§ **Extract**
###

Closed flamedmg closed 9 years ago
scala-csv is implemented with parser combinator library (scala.util.parsing.combinators) of Scala but it's too slow for large files. Performace was not my interest when I chose it. I just wanted a csv parser implemented only in scala. Now I should be serious about the performance problem. I need to rewrite its parser in the different way in the next version of scala-csv.
Hi @tototoshi ,
Is there some progress on this point?
I have some 50Gb CSV file (Youhou!), and I am searching a Scala solution to enjoy monad stuff if possible. Right now I am splitting lines with the delimiter, and I use Akka to do it on several threads, I would prefer to not implement a clean parser by myself. If you are not working anymore on optimization, can you advise me another library? I am thinking to OpenCSV with a wrapper (like http://www.encodedknowledge.com/2012/04/reading-csv-files-in-scala-the-traversable-way/) but didn't tried it yet.
Regards
Ps: an idea of implementation based on Iteratees : https://jazzy.id.au/default/2012/11/06/iteratees_for_imperative_programmers.html Scalaz-Stream can be useful too?
scala-csv v0.8.0 may much faster than v1.0.0. Could you try it? It is a thin OpenCSV wrapper. The difference between v0.8.0 and v1.0.0 API is the style of specifying csv format.
Thank you, I will try it this weekend and keep you informed of the results.
Are you working on an optimization?
Regards
Just an additional datapoint: I've been trying scala-csv 1.0.0 on a CSV file of around 300MB, and it's not usable (as indicated here). I constantly get this:
Exception in thread "main" java.lang.StackOverflowError
at scala.collection.immutable.Page.latest(PagedSeq.scala:239)
at scala.collection.immutable.Page.latest(PagedSeq.scala:239)
whether I use reader.all() or reader.iterator().
For my use-case, speed is not a major concern, but I need to be able to handle CSV files of up to several gigabytes.
I found a problem in CSVReader class.
This loads all input in memory at once and consumes huge memory on large input.
@tototoshi any estimate when you might be releasing the above fix? Thanks!

###

§ **Dataset content**
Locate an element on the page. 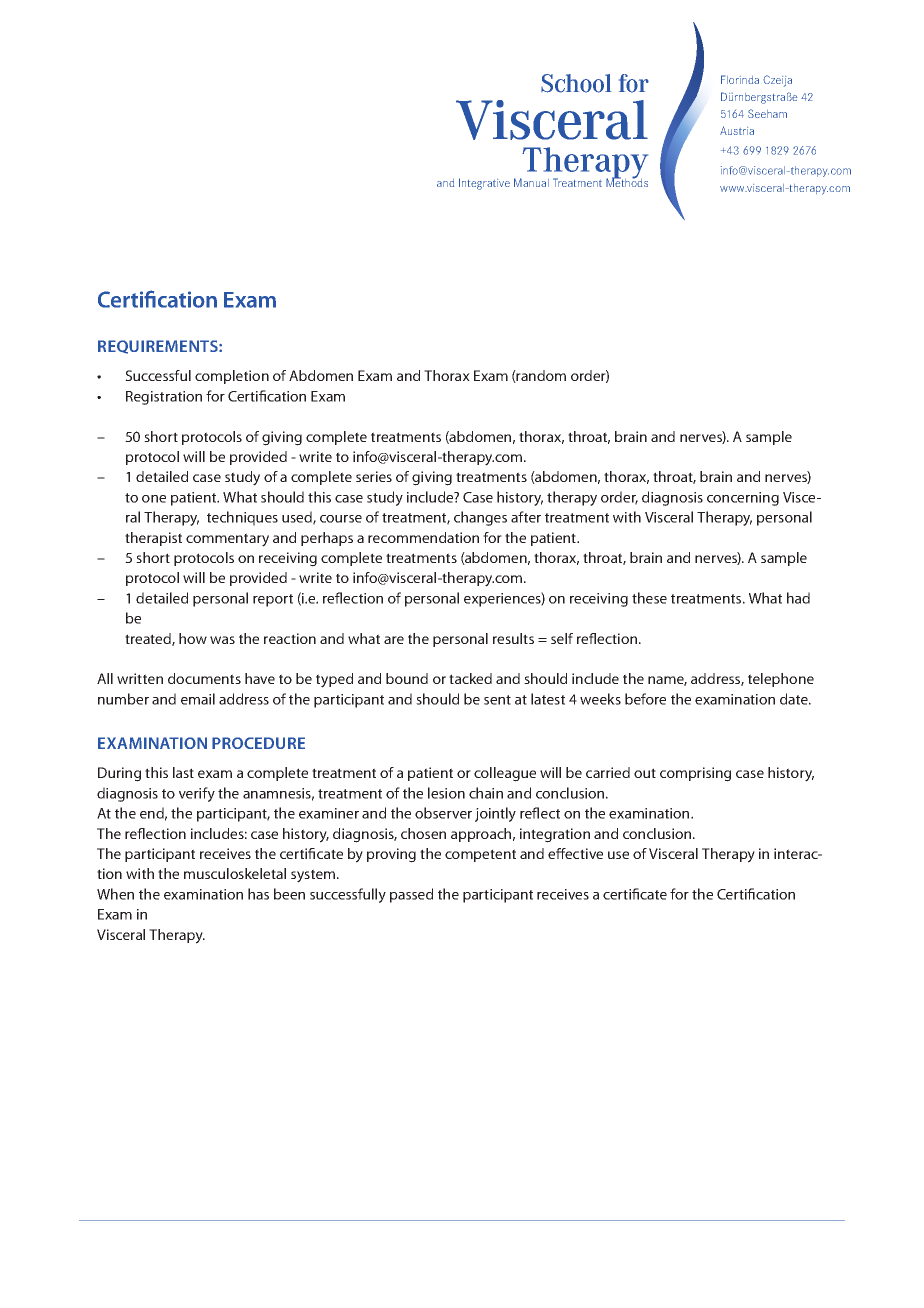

###

§ **What the exercise asks**
Extend the scala-csv performance thread above with the next post or posts in the discussion, starting after its final message.

§ **Written response**
@cblage Published snapshot version for now. Please try it.
resolvers += "Sonatype OSS Snapshots" at "https://oss.sonatype.org/content/repositories/snapshots"
libraryDependencies += "com.github.tototoshi" %% "scala-csv" % "1.1.0-SNAPSHOT"
@tototoshi sorry I kind-of lost track of this. I'll try to give it a shot but it turns out that the size of the CSV files I'll be processing shouldn't warrant this optimization :)
@tototoshi you might want to have a look at Parboiled2.
I was getting the java.lang.StackOverflowError using 1.0.0 which made reading large csv files useless. 1.1.0-SNAPSHOT does seem to fix this so that part of the issue should be resolved. However, I can attest that it is painfully slow to read the file. I've tried both 'iterator' and 'stream' methods. Using scala.io.Source.fromFile(..) is multiple times faster.
https://github.com/tototoshi/scala-csv/commit/d02621232db4830d1698a3f1ccfcc6e7788a6bb6 I stopped using parser combinator and added a new implementation. I'm still not satisfied but it seems to be much faster than before.
Released 1.1.0.
I tried to use this library with 42MB large file - it takes forever just to complete empty reader (i.e. no processing in it). It takes less then a second to process that file in nodejs for example.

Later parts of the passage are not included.